• _本文_

+++++

スイス人か非スイス人を問わず、政治犯の釈放支援はスイスが平時から行っている領事業務の1つだ。「国外における民主主義の推進」という国家目標の一環でもある。 

特に、ロシアや中国といった権威主義国家における政治犯への支援に積極的に取り組んでいる。具体的な活動は公式の政治声明の発表や刑務所の訪問、反体制派との会談などがある。 ヘルシェさんの場合、スイス領事館が刑務所から空港までの移動を手配。そこからヘルシェさんはスイス行きの飛行機に乗り込んだ。

トーマス・ボラー元駐独スイス大使
トーマス・ボラー元駐独スイス大使 本人提供

「スイスは軍事的手段で紛争に参加することはない。だが国際法違反者には、政治的・経済的手段を通じ一貫して対抗している」。政策コンサルティング会社を経営するトーマス・ボラー元駐独スイス大使はこう語る。

スイスはまた、人権侵害への取り組みとして、中国やイランなどと二国間人権対話を開催している。

こうした取り組みを円滑にするのが、多国間主義の中心地であり多くの国連機関や国際NGOが本部を置くジュネーブの存在だ。例えば、スイスはイランで反政府運動が広がった2022年、同国政府との人権対話を開催外部リンクした。スイスは当時、ヒジャブ着用義務違反で逮捕された女性などイラン人被拘禁者を支援するNGOを支援していた。

赤十字国際委員会(ICRC)もジュネーブに本部を置く。紛争当事者間の仲介役として活動し、捕虜や被拘束者、人質の解放・交換を促進する。

シリアにおける行方不明者の消息を調べる独立機関もジュネーブに置かれた。行方不明者の多くは、旧バッシャール・アル・アサド政権下で拘束されていた政治犯だ。スイスは人権侵害を調査する国連機関にも定期的に任意拠出を行っている。

+++++

• _練習問題_
A – 本文によると、赤十字国際委員会(ICRC)はどこに本部を置いていますか。
B – 本文では、スイスの人権対話などの取り組みを円滑にしているものは何だとされていますか。その理由も含めて1〜3文で説明してください。
本文に書かれている情報だけをもとに答えてください。

• _資料欄_
+++++

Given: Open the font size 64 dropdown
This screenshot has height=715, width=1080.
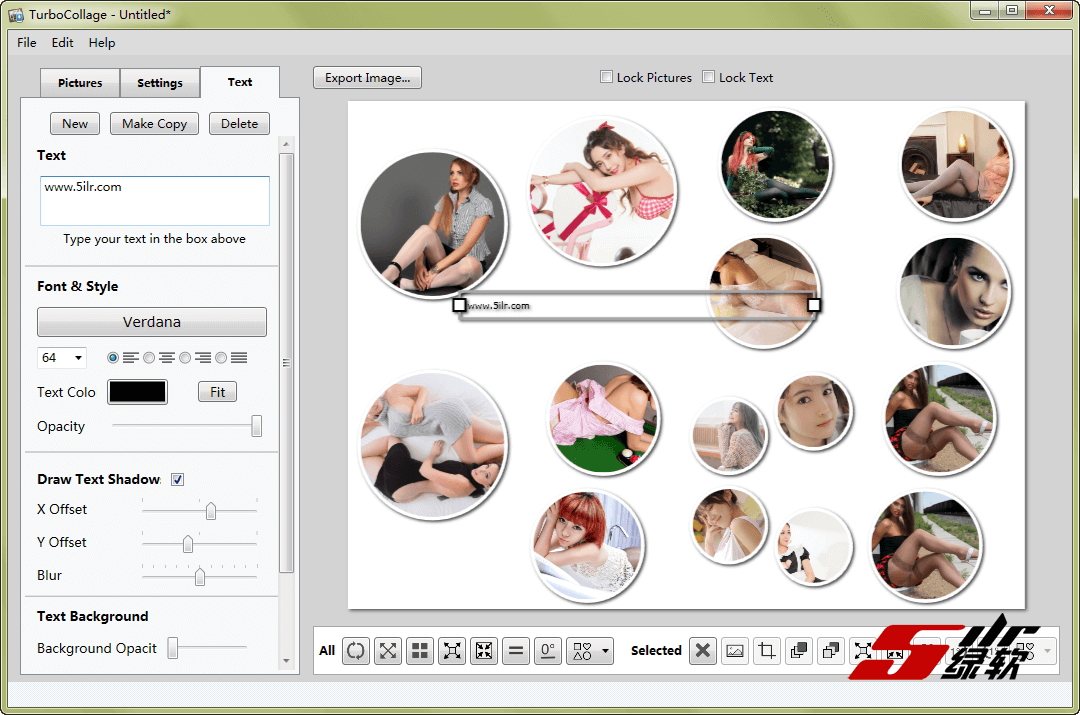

+++++

• _解答_
A – ジュネーブです。

B – 取り組みを円滑にしているのはジュネーブの存在です。ジュネーブは多国間主義の中心地であり、多くの国連機関や国際NGOが本部を置いているからです。